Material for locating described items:
[START]
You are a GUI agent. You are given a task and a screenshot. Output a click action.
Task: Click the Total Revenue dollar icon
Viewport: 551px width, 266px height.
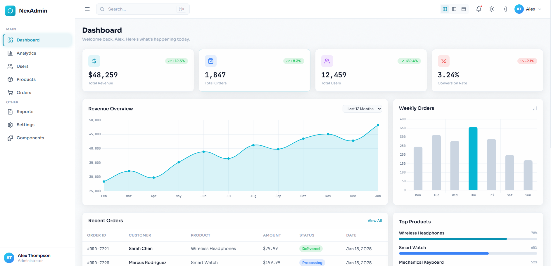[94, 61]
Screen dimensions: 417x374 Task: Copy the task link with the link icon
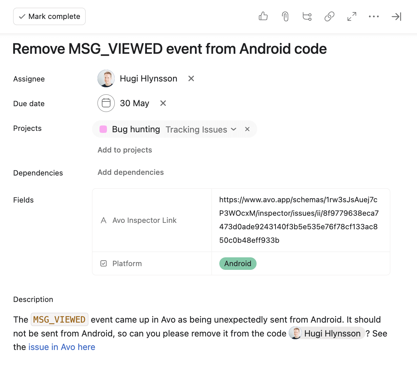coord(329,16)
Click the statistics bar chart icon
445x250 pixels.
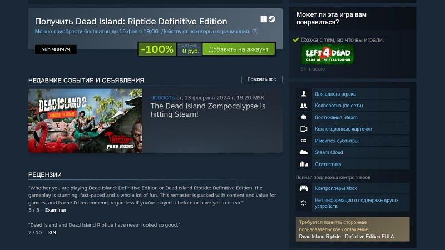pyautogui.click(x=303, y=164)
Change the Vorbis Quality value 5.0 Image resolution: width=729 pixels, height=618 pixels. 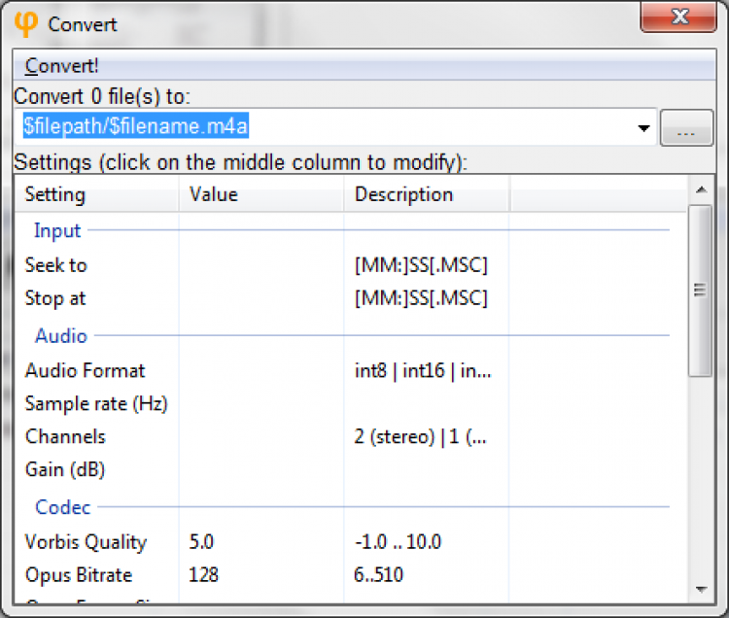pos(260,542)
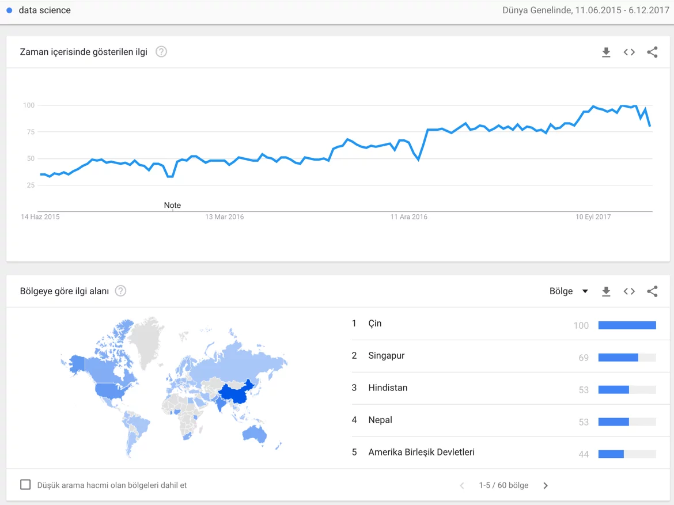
[END]
■ TASK DESCRIPTION: Repeat everything from the start of the material down to the line containing "coord(329,16)", including both ends, and omit the pictures.

■ SOLUTION TO THE EXERCISE:
You are a GUI agent. You are given a task and a screenshot. Output a click action.
Task: Click the Total Revenue dollar icon
Viewport: 551px width, 266px height.
[94, 61]
Screen dimensions: 417x374 Task: Copy the task link with the link icon
coord(329,16)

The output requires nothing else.